Sure, that seems like it avoids a lot of potential pitfalls.

Tim.

___
Xen-devel mailing list
Xen-devel@lists.xen.org
https://lists.xen.org/xen-devel

Re: [Xen-devel] [PATCH] x86/VMX: sanitize VM86 TSS handling

2017-02-15 Thread Tim Deegan

At 01:18 -0700 on 15 Feb (1487121525), Jan Beulich wrote:
> >>> On 14.02.17 at 18:33,  wrote:
> >> TBD: Do we really want to re-init the TSS every time we are about to
> >>  use it?
> > 
> > No - I think we should init it when the guest writes the param(s) and
> > leave it at that.  Hvmloader marks it as reserved so the guest should
> > know better than to write to it, and we can't protect it against all
> > the possible ways the guest could break itself.
> > 
> > If you do want to re-init it more often, then I think it would still
> > be better to legacy guests' (lack of a) size limit once, when the guest
> > writes the base param.
> 
> The only problem with this being that at the time the base gets
> written we don't know the size yet (nor whether the guest is
> going to write it), and hence we don't know how must space to
> initialize. The lower limit we enforce on the size (if being set) is
> below the 128 byte default for old guests.

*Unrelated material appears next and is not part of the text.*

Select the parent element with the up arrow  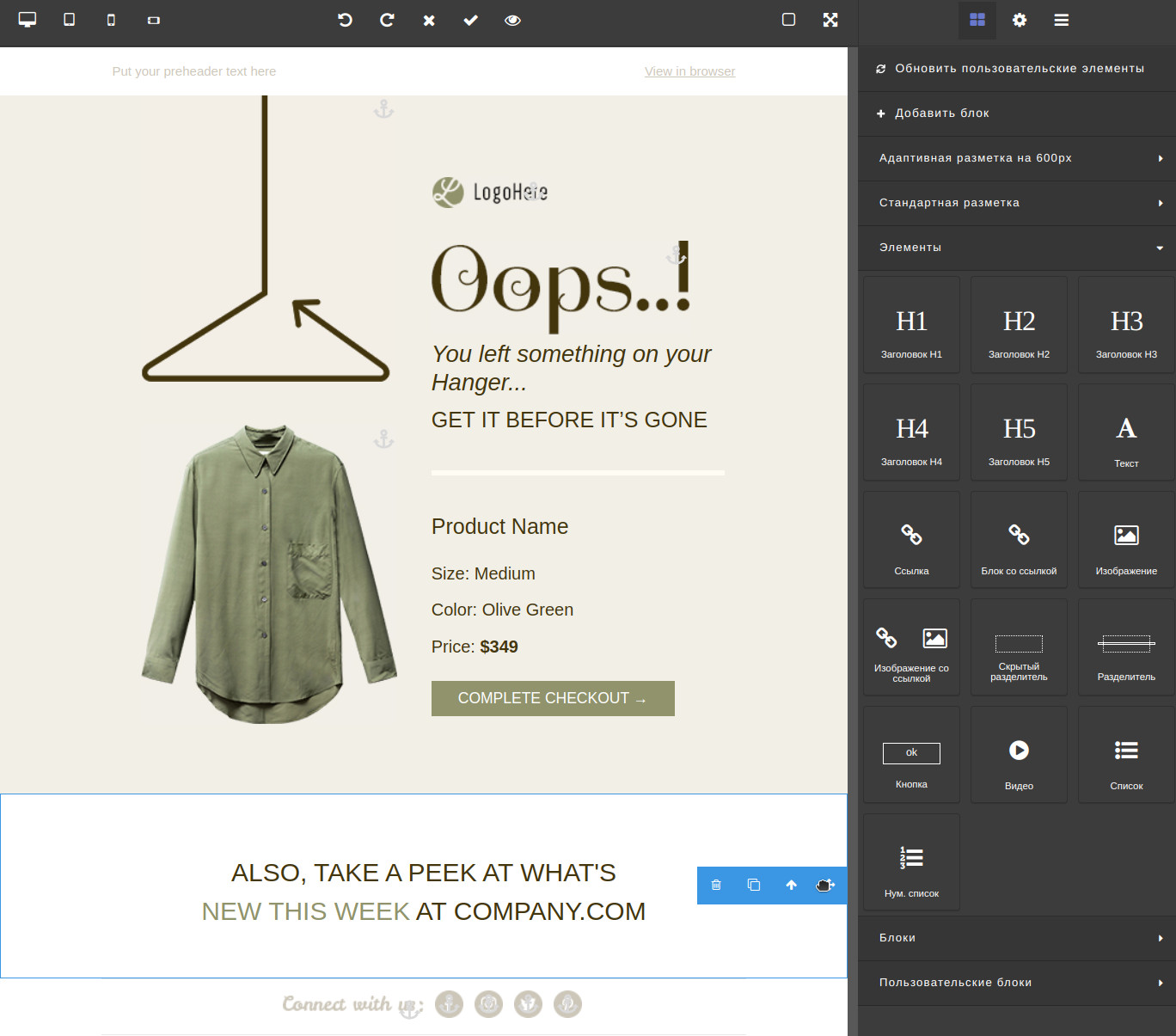(791, 885)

Why not make the lower limit 128?  I'd happily exchange simpler
hypervisor code for the theoretical case of a guest that needs to run
realmode code and cares about those few bytes.

Cheers,

Tim.

___
Xen-devel mailing list
Xen-devel@lists.xen.org
https://lists.xen.org/xen-devel

Re: [Xen-devel] [PATCH] x86/VMX: sanitize VM86 TSS handling

2017-02-15 Thread Tim Deegan

At 01:13 -0700 on 15 Feb (1487121231), Jan Beulich wrote:
> >>> On 14.02.17 at 18:35,  wrote:
> > At 06:37 -0700 on 13 Feb (1486967832), Jan Beulich wrote:
> >> >>> On 13.02.17 at 14:19,  wrote:
> >> > -tss = mem_alloc(128, 128);
> >> > -memset(tss, 0, 128);
> >> > +tss = mem_alloc(TSS_SIZE, TSS_SIZE);
> >> 
> >> tss = mem_alloc(TSS_SIZE, 128);
> >> 
> >> is sufficient here, as I've noticed (only) while reviewing Roger's
> >> series v4 of which did trigger the creation of this patch. I've made
> >> the change locally for now.
> > 
> > Should Xen check the alignment when the param gets written?
> 
> I did think about this too, but then decided not to, since the guest
> would only shoot itself in the foot (the more that in non-root mode
> no actual task switching by the hardware occurs, so the alignment
> requirement is pretty theoretical anyway).

Righto.

Tim.

___
Xen-devel mailing list
Xen-devel@lists.xen.org
https://lists.xen.org/xen-devel

Re: [Xen-devel] [PATCH] x86/VMX: sanitize VM86 TSS handling

2017-02-14 Thread Tim Deegan

At 06:37 -0700 on 13 Feb (1486967832), Jan Beulich wrote:
> >>> On 13.02.17 at 14:19,  wrote:
> > -tss = mem_alloc(128, 128);
> > -memset(tss, 0, 128);
> > +tss = mem_alloc(TSS_SIZE, TSS_SIZE);
> 
> tss = mem_alloc(TSS_SIZE, 128);
> 
> is sufficient here, as I've noticed (only) while reviewing Roger's
> series v4 of which did trigger the creation of this patch. I've made
> the change locally for now.

Should Xen check the alignment when the param gets written?

Tim.

___
Xen-devel mailing list
Xen-devel@lists.xen.org
https://lists.xen.org/xen-devel

Re: [Xen-devel] [PATCH] x86/VMX: sanitize VM86 TSS handling

2017-02-14 Thread Tim Deegan

Hi,

At 06:19 -0700 on 13 Feb (1486966797), Jan Beulich wrote:
> The present way of setting this up is flawed: Leaving the I/O bitmap
> pointer at zero means that the interrupt redirection bitmap lives
> outside (ahead of) the allocated space of the TSS. Similarly setting a
> TSS limit of 255 when only 128 bytes get allocated means that 128 extra
> bytes may be accessed by the CPU during I/O port access processing.
> 
> Introduce a new HVM param to set the allocated size of the TSS, and
> have the hypervisor actually take care of setting namely the I/O bitmap
> pointer. Both this and the segment limit now take the allocated size
> into account.
> 
> Signed-off-by: Jan Beulich 

This looks pretty good to me.  Once the question below is resolved,
Reviewed-by: Tim Deegan 

> ---
> TBD: Do we really want to re-init the TSS every time we are about to
>  use it?

No - I think we should init it when the guest writes the param(s) and
leave it at that.  Hvmloader marks it as reserved so the guest should
know better than to write to it, and we can't protect it against all
the possible ways the guest could break itself.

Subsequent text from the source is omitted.